Microsoft on Tuesday released four security updates to patch 10 vulnerabilities, seven of them judged "critical." But the company failed to fix multiple flaws in its popular word processor that have been exploited by attackers for more than a month.

January's security bulletins were half the number original expected, as on Friday Microsoft changed its mind and pared the number from eight to four without an explanation. Of the updates, three involve Microsoft's Office suite, while the fourth affects Internet Explorer, the developer's oft-patched Web browser.

The most dangerous bugs, says Amol Sarwate, manager of Qualys' vulnerability lab, is patched by MS07-003, which affects Microsoft Outlook, the e-mail client packaged with Office. The update fixes three flaws, one tagged critical. "It addresses one zero-day [vulnerability] that had already been made public," says Sarwate. "And it also fixes a calendar vulnerability.
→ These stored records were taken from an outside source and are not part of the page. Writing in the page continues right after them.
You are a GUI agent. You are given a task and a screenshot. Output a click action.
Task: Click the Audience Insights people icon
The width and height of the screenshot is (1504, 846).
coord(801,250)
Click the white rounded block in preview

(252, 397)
Meeting requests are common in day-to-day use and users could be expected to open the e-mail with a malformed request." Two of the three Outlook flaws could let an attacker hijack a PC running Outlook 2000, 2002, or 2003. The newest version, Outlook 2007, is immune to these vulnerabilities.

Lamar Bailey, operations manager of IBM Internet Security Systems' X-Force vulnerability research group, disagreed with Sarwate, and put MS07-004 at the top of the must-patch-now list.

The vulnerability is being exploited in the wild, Bailey said as explanation, "and there have been two remote code execution exploits of the VML engine in the past. It's obvious [the engine] has more issues."